Thanks to a partnership with 3M Canada, supplier of the graphics, and the Vancouver Organizing Committee, once the 2010 Olympic and Paralympic Winter Games are concluded, the material—about 200,000 square feet or approximately the area of three football fields—will be shipped to Mannington’s headquarters in Salem, N.J., where it will be turned into a key ingredient in a mixture used to make high recycled content Premium Tile flooring, which already contains post-consumer recycled content from waste streams, including drywall and VCT reclaimed from renovation sites.

The colorful graphics adorn such buildings as the Pacific Coliseum, Vancouver Olympic Centre and Richmond Olympic Oval, as well as 500 buses, 4,600 other vehicles and eight ice resurfacing machines.

John Emmons, director of commercial manufacturing at Mannington, said the partnership came at the perfect time because the company has been “looking for waste streams to increase the amount of post-consumer content that we can use in our products.”

Last year, the mill diverted more than 19 million pounds of previously used flooring and drywall from landfills into its 12-inch Premium Tile for the commercial market.

Richard Chartrand, 3M Canada’s vice president, display and graphics business, said, “One of the simplest ways to conserve resources is to reuse what you can. Many other materials have found second lives as flooring products through Mannington’s unique process and we are thrilled it can accommodate the graphics we produced.”

Dave Kitts, Mannington’s vice president, environment, confirmed, “We’ve found second lives for many flooring products” and added the mill “was intrigued by the opportunity presented by 3M Canada.”

That opportunity came about through the help of the Canadian Plastics Industry Association, which introduced 3M Canada to Mannington. The graphic materials, essentially large stickers, share chemistry— for example, vinyl—with raw materials used in Mannington’s manufacturing process.

When planning for the building and vehicle graphics, 3M noted how it wanted to support the company’s sustainability objectives as well as those of the Vancouver Organizing Committee which introduced a sustainable purchasing and ethical sourcing program.

Mannington was chosen, Chartrand explained, because of the reputation it has gained in being able to reuse/recycle what are considered “challenging” materials such as post-use adhesive-backed graphics like the ones 3M Canada makes. “Most recycling facilities would quickly turn away from the colorful, irregular shaped lumps that the graphics result in after use, but Mannington was up for the challenge. 3M considers this recycling program a significant step in the right direction for creating a positive environmental shift in our industry.”

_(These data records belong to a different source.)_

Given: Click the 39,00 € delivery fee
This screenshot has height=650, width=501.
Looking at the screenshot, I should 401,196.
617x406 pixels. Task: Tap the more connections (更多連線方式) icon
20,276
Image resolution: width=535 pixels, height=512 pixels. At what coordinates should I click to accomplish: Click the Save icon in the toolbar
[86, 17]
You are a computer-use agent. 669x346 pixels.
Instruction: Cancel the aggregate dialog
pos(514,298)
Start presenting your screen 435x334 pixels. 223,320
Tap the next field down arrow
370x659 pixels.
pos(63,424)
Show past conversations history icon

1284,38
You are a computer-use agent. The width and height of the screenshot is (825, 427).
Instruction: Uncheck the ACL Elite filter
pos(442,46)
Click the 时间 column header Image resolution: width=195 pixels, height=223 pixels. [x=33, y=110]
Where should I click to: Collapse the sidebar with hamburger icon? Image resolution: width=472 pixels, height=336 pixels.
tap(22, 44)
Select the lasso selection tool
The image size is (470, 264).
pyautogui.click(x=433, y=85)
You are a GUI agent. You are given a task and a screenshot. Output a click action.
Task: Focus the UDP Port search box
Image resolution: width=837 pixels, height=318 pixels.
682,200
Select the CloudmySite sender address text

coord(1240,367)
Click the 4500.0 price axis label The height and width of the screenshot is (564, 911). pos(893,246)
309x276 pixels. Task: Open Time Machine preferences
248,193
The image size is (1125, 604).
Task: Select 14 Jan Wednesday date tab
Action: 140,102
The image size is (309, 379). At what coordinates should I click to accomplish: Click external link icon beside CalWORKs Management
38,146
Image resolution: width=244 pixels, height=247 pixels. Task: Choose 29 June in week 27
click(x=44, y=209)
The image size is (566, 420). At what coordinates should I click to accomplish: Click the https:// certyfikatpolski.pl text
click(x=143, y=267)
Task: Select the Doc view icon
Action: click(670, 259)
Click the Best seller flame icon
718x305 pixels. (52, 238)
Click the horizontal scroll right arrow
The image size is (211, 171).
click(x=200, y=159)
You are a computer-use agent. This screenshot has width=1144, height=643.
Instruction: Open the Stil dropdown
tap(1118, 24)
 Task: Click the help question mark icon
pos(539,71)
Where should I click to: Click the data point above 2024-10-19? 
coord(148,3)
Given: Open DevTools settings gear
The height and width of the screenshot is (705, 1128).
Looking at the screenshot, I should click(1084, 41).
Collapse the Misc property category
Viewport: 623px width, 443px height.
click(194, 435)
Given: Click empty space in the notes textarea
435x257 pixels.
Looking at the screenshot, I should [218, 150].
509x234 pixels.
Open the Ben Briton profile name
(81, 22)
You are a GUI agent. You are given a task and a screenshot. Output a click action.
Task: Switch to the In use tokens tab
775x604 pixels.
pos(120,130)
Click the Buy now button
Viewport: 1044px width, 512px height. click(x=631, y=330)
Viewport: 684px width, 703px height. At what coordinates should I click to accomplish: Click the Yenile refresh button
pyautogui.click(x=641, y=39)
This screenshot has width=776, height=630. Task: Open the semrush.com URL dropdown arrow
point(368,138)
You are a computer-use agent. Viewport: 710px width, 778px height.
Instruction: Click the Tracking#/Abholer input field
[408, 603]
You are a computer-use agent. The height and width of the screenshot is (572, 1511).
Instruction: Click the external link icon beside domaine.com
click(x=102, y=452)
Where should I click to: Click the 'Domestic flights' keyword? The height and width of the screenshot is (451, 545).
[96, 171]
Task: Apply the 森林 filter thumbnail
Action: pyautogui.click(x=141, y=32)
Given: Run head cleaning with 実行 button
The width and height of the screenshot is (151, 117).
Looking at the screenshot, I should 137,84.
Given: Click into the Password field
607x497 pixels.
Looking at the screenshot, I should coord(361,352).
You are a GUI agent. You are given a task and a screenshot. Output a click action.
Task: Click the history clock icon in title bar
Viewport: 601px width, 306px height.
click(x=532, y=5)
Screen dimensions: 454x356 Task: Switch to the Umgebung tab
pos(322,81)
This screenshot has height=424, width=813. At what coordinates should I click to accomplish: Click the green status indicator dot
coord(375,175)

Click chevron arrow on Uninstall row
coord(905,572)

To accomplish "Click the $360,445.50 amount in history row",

Kitts acknowledged Mannington has invested in technology that has helped the company obtain a leadership position in recycled flooring. For this project, he told FCNews the mill did pilot work before fully committing. “We got samples of the take-back product and experimented with grinding it and incorporating it into product. It worked well, and we are confident that it’ll be successful. So, we’ve done the due diligence and are ready, once the Olympics are over, to begin.”

Based on a timeline from 3M, the graphics will all be removed by April 23 and begin their journey east to Mannington the following day. Mannington is expected to use the material in production starting in mid May.